城下町ふらり歴史探訪

 「城下町ふらり歴史探訪」は、米沢に残る史跡などをわかりやすく説明したもので、平成5年4月から平成10年4月まで広報よねざわに連載されものを収録しています。


壱念峰 大字長手

慈覚大師が一年間篭った霊場


壱念峰遠景


獅子岩


縁結岩


幕岩


雲岩


山頂

 今月は、米沢市大字長手の海上(かいしょう)地区と高畠町上和田地区にまたがる、奇岩怪石の名勝地「壱念峰」を訪ねました。
 この名前は、慈覚大師が東北地方を巡った際、仏のような奇岩が連なるこの地に坊をかまえ、篭ること1年にして山寺(山形市)に移ったことに由来すると言います。壱年峰・壱年坊(房)とも書かれます。
 慈覚大師が去った後は、お供の弟子が残り随緑庵(ずいろくあん)という寺を建てたと伝えられています。その後、この寺は天和3年(1683)に左沢(さざわ)(高畠町)に移転、名を霊峰山正覚院と改め、天台宗の寺院として今に続いています。
山寺・霊山と壱念峰
 慈覚大師(円仁)は伝教大師(最澄)のもとで学び、延暦寺第三世についた天台宗の高僧です。

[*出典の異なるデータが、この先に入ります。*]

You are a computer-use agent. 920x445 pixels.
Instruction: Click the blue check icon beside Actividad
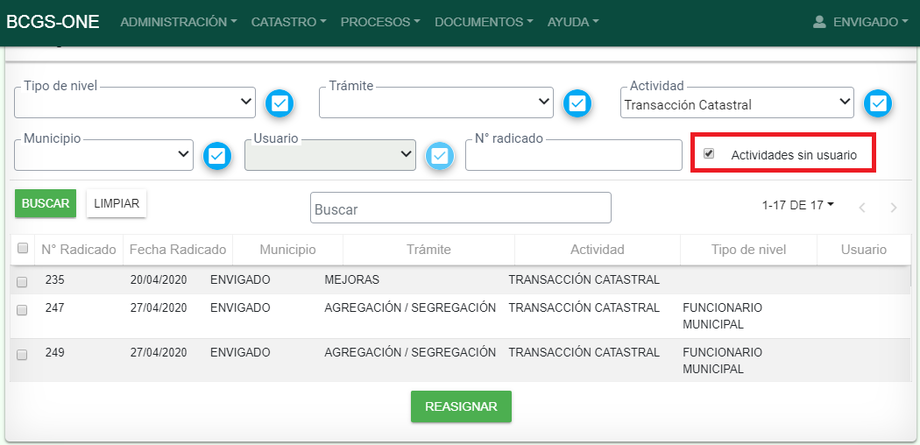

東北地方にはこの円仁が開いたと伝える名刹が数多くあります。福島の霊山寺、松島の瑞厳寺、岩手の天台寺・中尊寺、青森の恐山円通寺、象潟の甘満寺、山形の立岩寺(りっしゃくじ=山寺)等です。
 このうち霊山と山寺は壱念峰と同じように、奇岩怪石の山中に建てられた寺です。霊山は貞観元年(859)、壱念峰と山寺は同2年の創建と伝えています。霊山を開いた円仁が壱念峰も開き、1年で山寺に移ったものと伝えられています。
奇岩怪石と古松の景勝地
 壱念峰は高さ440メートル、山体は凝灰岩からなります。その凝灰岩の岩質に硬い所と軟らかい所があり、長年の風化によって侵食されにくい部分が残り、そそり立つ岩場や色々な形の奇岩を作り出しました。
 一方、侵食されて出来た土の部分には松が生い茂り、古松の枝振りは奇岩と共に奇景を作り、昭和8年に県の天然記念物(名勝)に指定されました。また、壱念峰の古松は山形グリーン百選にも選ばれています。
 登山道を登ると、途中に雲岩、機織岩、屏風岩等と奇岩があり、山頂近くの獅子岩のテラスに着くと眼下に米沢市内が一望されます。そこから、鉄鎖のある梯子岩を登 り、不動岩、天狗岩、太鼓岩等からなる山頂に至ると、四方が眺望できます。
 山寺と同じ慈覚大師が開いた奇岩の霊場「壱念峰」。蝉の声を聞きながら、奇岩怪石と古松の名勝地を登り、快い汗を流すのはいかがでしょうか。